%%
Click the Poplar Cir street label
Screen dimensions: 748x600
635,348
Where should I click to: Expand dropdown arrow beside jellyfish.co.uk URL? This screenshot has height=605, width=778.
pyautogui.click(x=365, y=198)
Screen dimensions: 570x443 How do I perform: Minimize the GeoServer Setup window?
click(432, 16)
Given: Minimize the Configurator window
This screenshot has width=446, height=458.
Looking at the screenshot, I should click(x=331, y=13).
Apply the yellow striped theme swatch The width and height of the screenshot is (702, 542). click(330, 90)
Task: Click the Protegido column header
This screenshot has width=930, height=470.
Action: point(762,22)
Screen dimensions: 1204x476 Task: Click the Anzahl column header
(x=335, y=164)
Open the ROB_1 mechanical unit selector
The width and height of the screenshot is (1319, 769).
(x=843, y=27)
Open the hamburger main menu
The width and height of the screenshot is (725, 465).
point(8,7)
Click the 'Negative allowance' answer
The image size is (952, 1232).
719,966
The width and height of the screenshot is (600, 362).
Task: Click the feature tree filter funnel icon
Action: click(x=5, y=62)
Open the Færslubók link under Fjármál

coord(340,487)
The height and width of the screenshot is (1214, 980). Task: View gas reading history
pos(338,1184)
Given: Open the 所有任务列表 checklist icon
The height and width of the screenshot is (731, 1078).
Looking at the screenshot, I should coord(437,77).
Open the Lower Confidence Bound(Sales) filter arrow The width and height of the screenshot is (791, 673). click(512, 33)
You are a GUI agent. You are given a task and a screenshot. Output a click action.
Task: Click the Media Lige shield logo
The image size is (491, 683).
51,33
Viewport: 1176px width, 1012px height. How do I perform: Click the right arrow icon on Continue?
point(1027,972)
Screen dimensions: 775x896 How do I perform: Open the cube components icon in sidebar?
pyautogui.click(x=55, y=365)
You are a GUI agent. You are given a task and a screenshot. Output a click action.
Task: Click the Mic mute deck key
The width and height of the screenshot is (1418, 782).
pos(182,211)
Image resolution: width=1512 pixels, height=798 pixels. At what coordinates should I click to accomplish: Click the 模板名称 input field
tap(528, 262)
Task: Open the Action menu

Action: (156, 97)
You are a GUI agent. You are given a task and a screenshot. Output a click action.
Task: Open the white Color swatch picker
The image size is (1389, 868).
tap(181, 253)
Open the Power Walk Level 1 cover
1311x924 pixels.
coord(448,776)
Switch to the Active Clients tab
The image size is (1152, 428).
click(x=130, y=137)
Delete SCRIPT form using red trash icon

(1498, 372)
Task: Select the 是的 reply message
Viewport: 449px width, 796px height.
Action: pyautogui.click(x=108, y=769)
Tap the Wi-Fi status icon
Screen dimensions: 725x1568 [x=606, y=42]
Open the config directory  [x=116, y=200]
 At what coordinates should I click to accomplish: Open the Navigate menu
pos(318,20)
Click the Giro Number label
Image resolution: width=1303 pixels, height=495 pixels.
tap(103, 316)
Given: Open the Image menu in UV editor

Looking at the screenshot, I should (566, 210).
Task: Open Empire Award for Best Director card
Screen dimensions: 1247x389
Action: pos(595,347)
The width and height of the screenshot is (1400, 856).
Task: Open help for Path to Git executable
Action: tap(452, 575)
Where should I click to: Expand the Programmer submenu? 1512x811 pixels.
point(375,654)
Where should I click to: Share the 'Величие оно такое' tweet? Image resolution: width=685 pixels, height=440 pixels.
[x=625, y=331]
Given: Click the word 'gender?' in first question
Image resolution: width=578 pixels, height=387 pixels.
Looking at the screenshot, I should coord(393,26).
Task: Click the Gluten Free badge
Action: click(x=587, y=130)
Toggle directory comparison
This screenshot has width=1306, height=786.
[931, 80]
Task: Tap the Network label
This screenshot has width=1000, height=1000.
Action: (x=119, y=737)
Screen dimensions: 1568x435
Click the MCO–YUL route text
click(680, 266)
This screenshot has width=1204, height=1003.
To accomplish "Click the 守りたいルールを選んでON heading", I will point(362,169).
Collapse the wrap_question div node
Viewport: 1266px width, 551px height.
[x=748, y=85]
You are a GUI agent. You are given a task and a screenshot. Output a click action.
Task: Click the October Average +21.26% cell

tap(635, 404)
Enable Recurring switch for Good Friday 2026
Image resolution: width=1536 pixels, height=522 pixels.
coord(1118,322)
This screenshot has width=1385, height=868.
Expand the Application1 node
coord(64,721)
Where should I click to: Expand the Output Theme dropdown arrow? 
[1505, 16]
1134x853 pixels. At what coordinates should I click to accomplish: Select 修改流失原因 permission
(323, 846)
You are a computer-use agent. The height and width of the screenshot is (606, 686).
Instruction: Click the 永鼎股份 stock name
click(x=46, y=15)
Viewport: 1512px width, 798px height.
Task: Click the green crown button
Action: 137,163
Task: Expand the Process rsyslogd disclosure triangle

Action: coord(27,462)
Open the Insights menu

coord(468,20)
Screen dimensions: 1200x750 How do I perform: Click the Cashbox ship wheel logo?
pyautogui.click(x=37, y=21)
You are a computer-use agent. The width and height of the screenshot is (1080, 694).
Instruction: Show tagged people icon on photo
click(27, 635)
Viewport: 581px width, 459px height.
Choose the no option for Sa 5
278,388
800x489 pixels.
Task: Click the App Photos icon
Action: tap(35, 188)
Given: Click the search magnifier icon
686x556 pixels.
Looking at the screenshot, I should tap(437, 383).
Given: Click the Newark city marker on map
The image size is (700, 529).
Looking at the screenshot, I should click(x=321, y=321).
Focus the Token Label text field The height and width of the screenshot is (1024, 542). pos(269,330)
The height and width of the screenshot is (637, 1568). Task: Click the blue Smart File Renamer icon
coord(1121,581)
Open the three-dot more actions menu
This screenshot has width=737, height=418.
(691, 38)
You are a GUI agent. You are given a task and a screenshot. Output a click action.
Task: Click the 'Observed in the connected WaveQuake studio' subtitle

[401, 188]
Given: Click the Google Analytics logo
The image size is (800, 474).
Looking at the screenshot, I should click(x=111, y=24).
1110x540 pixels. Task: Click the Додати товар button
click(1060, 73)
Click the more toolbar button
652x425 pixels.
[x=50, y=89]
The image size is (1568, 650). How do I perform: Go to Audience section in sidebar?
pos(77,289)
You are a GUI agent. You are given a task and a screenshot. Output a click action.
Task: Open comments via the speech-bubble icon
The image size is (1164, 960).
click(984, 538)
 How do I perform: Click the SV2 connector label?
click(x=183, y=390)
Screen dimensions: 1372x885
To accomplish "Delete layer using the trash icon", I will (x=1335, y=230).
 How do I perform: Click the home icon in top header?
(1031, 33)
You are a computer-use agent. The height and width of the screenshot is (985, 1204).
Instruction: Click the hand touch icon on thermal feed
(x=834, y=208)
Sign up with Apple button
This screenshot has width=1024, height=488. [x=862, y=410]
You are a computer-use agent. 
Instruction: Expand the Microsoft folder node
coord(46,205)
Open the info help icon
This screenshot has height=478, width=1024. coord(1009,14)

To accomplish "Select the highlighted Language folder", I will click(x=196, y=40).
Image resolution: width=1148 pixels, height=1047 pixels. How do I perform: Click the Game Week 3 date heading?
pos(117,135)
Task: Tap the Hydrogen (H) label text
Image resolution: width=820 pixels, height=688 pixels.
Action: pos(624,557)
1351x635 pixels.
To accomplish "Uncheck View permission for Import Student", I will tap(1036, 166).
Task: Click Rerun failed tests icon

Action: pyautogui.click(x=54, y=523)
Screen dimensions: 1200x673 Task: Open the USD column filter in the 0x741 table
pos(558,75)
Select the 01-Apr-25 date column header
%%
▶ **REQUIREMENT**: For each line of the entries that includes "swatch", show that line.

▶ **TASK RESULT**:
Apply the yellow striped theme swatch The width and height of the screenshot is (702, 542). click(330, 90)
Task: Open the white Color swatch picker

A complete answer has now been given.